TEMPERATURE DEPENDENCE OF YIELD STRENGTH OF Al-Li SINGLE CRYSTALS

Abstract
Compressive yield strength of single crystals of Al-Li binary alloys were measured as functions of test temperature and aging condition. Dislocation structures of deformed and undeformed crystals were examined by transmission electron microscopy. On the basis of the experimental results, the temperature-dependent mechanisms of plastic deformation were discussed in terms of dislocation-particle interaction. In the underaged crystals, CRSS gradually increased with temperature in the temperature range from 77 to 323K, followed by a rapid increase to a maximum around 423K. TEM observation of slip plane sections revealed super-dislocation pairs in the lower temperature range, with a gradual broadening of the pair distance.
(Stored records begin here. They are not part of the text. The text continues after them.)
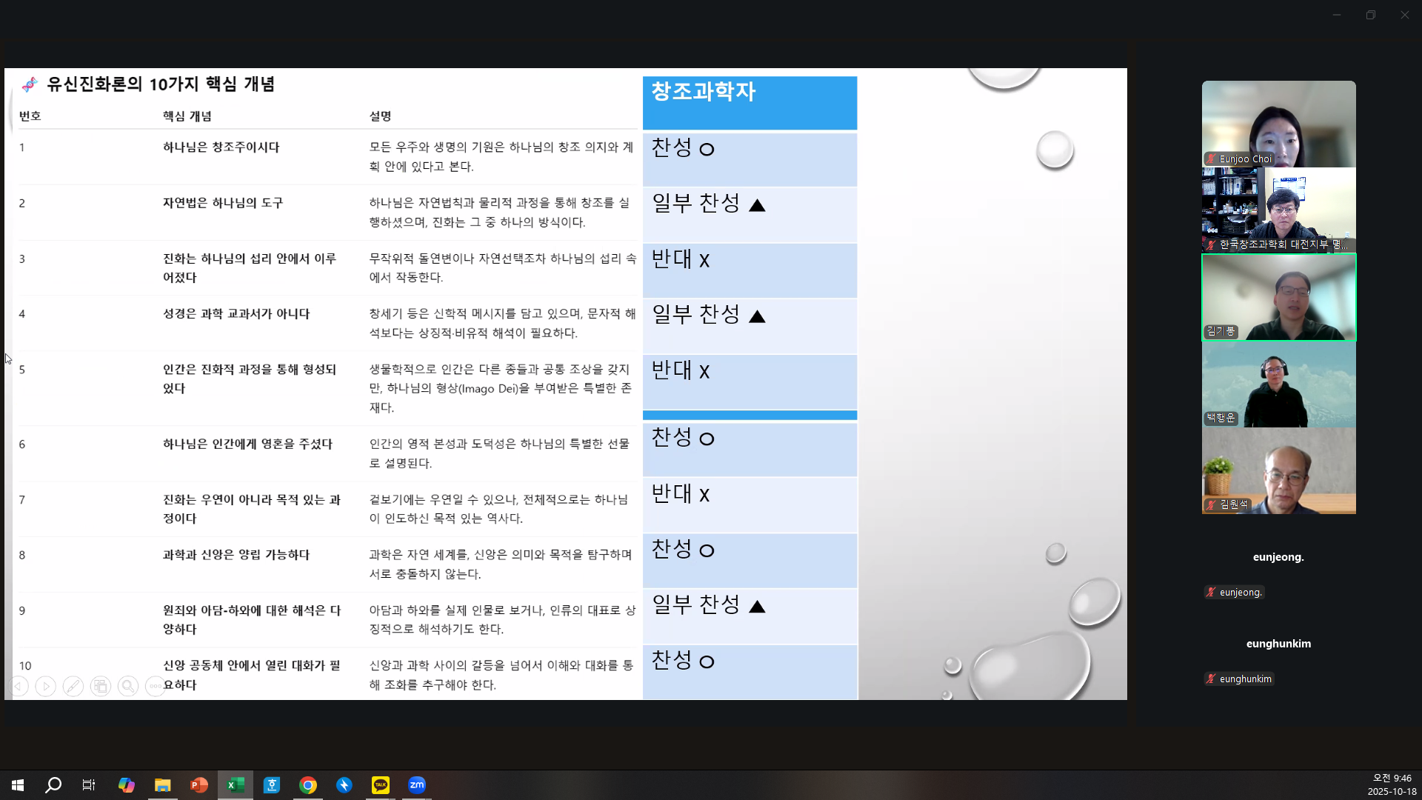Open Windows taskbar search
The height and width of the screenshot is (800, 1422).
[x=53, y=785]
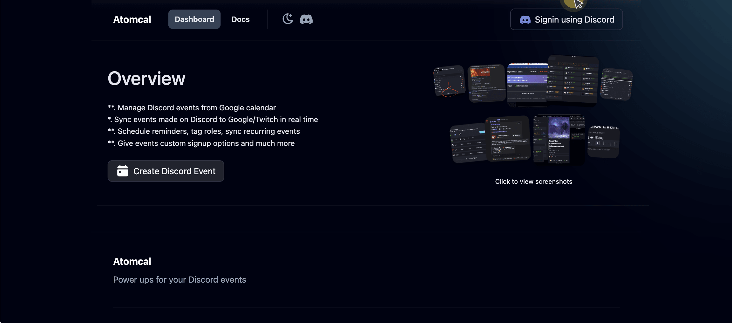Screen dimensions: 732x323
Task: Open the Docs tab
Action: (241, 19)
Unit dislocations were exclusively observed above 423K. These results suggest that main contribution to the characteristic positive temperature dependence of the strength of underaged Al-Li alloys cornes from the Kear-Wilsdorf locking in the lower temperature range, and from the breakaway of super-dislocation pairs, resulting in the precipitate-shearing by unit dislocations. In the overaged crystals and when the Orowan bypassing is dominant, CRSS decreased with increasing temperature gradually in the lower temperature range and, rapidly in the higher temperature range. Orowan loops surrounding the coherent Al₃Li precipitates were observed by TEM at test temperature as high as a half of the melting point of the alloy.